A new report from the Australian National University has identified a critical but largely ignored factor driving Australia's persistently high migration numbers: not a surge in new arrivals, but a significant slowdown in the number of people leaving. The findings, released this week, challenge the dominant narrative in one of Australia's most heated political debates.
The overlooked side of Australia's migration equation
Much of the public and political conversation around migration in Australia has focused on controlling the number of people coming in. But researchers at the ANU's Migration Hub argue that equal attention needs to be paid to departures — and right now, departures are lagging well behind historical norms.
At the heart of the issue is the official measure known as net overseas migration , or NOM — the figure both major parties have pledged to bring down. NOM is calculated by subtracting the number of people who leave Australia for at least 12 months from the number who arrive and stay for at least 12 months. When departures slow, NOM rises — even if arrivals remain stable.
"Contrary to popular belief, stabilising the migration system after the pandemic is not only a matter of cutting arrivals," said Alan Gamlen, director of the ANU Migration Hub and co-author of the report. "It's a matter of managing departures."

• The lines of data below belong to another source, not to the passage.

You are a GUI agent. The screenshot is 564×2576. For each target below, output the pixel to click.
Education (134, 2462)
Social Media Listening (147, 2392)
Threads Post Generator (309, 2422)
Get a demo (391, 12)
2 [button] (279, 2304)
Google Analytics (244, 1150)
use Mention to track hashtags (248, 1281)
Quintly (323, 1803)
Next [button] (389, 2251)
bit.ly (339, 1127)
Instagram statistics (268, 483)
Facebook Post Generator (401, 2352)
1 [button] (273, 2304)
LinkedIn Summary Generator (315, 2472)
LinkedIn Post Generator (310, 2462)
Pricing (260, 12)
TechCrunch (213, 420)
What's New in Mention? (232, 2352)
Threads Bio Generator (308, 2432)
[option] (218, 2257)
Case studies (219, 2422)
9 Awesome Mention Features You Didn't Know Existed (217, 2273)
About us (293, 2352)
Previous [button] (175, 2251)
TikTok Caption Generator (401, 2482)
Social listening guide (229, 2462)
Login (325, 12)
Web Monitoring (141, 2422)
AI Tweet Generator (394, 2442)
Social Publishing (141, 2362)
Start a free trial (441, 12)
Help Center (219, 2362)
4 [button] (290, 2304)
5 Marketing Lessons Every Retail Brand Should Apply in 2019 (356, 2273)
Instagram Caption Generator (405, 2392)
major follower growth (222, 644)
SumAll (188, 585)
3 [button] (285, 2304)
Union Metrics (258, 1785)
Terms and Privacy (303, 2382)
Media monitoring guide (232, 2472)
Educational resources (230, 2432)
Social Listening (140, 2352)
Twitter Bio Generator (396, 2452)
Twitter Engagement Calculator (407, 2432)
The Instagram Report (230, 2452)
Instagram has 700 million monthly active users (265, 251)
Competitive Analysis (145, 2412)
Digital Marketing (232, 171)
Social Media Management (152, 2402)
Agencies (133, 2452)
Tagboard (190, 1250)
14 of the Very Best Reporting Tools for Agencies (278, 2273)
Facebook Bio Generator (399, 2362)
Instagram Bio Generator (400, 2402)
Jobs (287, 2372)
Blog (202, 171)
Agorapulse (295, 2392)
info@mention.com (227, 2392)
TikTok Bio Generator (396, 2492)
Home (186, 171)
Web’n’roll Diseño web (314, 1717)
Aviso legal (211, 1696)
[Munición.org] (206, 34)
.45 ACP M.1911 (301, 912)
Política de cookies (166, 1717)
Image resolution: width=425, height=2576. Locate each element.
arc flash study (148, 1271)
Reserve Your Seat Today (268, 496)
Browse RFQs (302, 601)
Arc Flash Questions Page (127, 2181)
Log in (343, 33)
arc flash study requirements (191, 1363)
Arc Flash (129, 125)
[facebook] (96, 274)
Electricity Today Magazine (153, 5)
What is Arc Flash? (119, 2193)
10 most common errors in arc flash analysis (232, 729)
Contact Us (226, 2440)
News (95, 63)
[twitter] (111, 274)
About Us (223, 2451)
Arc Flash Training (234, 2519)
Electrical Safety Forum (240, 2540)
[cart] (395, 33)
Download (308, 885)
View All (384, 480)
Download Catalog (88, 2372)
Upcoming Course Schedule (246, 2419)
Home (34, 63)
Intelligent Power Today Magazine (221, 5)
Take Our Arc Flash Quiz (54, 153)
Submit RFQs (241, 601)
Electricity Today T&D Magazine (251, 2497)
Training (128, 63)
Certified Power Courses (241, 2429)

How the pandemic disrupted Australia's departure cycle
When Australia's international borders closed during the COVID-19 pandemic, both arrivals and departures plunged. When borders reopened, arrivals rebounded sharply before gradually easing back toward pre-pandemic levels. Departures, however, recovered far more slowly — remaining relatively flat for several years before only recently beginning to climb.
The reason, the report explains, lies in a series of policy decisions made during the pandemic. To relieve pressure on temporary migrants stranded in Australia and to address acute labour shortages, the government introduced visa extensions and other concessions.
"Temporary migrants who were caught in Australia needed some kind of relief," Gamlen said. "Businesses who desperately needed workers needed some kind of relief, and the solution to that was to create all sorts of extensions to temporary visas for people who had a limited amount of stay in Australia."
Those extensions effectively delayed the normal departure cycle for a significant cohort of temporary migrants — and that delay is still working its way through the system.
Where the numbers stand now
Net overseas migration peaked at 556,000 in 2022-23 as borders reopened and pent-up arrivals flooded in. Since then, the figure has fallen — but more slowly than policymakers had hoped.
According to the latest data from the Australian Bureau of Statistics, NOM sat at 301,000 in 2025-26 , down slightly from 306,000 the previous year but still above the Labor government's forecast of 295,000. The government is projecting a further decline to 245,000 in the current financial year.
Both Labor and the Coalition have made reducing NOM a central policy commitment, with the figure frequently cited as a barometer of success in managing migration pressures. Critics of high migration levels have pointed to links with housing affordability pressures and strain on public services, narratives that researchers say have contributed to rising anti-immigrant sentiment.
A more nuanced debate needed
The ANU report's authors argue that NOM is frequently misused or misunderstood in political debate, with the public discussion rarely accounting for the departure side of the ledger.
Gamlen warned that without a clearer understanding of what is actually driving the numbers, policy responses risk being misdirected — focusing entirely on restricting arrivals while the real pressure point remains the slow return of departures to pre-pandemic levels.
Migration has become one of the most polarising issues in Australian public life, with debates spanning housing affordability, social cohesion and population growth . Experts continue to stress that migration is essential to Australia's workforce and economic health — but the new ANU analysis suggests the full picture requires looking beyond who is arriving, and paying far closer attention to who is leaving.